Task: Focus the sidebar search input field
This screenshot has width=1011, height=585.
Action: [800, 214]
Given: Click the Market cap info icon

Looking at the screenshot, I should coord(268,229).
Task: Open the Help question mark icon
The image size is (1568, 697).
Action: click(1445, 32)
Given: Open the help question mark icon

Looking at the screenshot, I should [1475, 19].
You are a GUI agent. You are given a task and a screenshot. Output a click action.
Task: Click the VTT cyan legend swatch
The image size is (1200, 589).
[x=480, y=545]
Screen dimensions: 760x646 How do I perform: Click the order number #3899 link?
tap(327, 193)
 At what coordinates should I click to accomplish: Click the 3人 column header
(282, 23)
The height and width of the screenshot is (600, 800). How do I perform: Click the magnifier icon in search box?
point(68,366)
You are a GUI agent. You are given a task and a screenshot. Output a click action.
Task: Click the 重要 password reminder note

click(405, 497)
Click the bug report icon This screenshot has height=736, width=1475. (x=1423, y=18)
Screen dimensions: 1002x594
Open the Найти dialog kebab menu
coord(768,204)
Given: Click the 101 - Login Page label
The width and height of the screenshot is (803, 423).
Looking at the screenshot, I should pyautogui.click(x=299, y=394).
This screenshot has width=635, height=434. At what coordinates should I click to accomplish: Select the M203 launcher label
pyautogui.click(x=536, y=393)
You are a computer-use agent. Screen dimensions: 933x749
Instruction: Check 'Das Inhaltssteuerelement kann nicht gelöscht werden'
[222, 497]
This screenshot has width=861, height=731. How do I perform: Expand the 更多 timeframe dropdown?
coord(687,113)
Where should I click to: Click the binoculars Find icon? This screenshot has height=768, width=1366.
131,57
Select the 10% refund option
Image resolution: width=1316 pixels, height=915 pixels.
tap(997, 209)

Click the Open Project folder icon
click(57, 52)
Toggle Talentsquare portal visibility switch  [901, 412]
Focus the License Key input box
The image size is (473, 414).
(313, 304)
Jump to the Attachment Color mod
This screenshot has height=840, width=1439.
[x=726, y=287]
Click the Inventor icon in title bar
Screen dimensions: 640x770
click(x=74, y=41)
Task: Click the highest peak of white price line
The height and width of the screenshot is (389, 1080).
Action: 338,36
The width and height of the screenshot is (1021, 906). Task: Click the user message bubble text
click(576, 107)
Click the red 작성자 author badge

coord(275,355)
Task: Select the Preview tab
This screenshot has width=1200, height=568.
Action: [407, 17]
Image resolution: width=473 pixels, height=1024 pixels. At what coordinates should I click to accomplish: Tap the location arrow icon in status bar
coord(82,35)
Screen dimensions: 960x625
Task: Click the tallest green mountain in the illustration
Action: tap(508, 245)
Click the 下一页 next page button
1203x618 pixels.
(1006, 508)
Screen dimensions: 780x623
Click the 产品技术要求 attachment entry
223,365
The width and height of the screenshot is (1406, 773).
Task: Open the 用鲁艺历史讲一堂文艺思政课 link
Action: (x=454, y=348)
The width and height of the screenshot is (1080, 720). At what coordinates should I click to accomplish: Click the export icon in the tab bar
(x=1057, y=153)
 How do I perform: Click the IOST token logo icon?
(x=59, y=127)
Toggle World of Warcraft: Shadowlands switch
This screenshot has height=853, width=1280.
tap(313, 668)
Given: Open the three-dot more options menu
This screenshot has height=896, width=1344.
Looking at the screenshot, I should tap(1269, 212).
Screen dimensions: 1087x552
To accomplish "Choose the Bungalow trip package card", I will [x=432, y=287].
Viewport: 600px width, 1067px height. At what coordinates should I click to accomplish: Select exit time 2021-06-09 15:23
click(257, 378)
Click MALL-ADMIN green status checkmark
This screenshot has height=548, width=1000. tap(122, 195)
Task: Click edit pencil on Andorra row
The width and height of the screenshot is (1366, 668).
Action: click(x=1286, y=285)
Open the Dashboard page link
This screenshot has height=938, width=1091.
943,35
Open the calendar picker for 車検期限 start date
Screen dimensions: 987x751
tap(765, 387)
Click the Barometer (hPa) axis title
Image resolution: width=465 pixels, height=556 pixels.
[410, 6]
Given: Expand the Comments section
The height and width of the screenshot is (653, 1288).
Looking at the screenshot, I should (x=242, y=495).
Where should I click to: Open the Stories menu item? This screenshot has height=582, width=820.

▸ ABOUT THIS EXERCISE: Tell how many lines in the entries above include the string "Focus", and write nothing but the number.

▸ PROBLEM SOLUTION: 2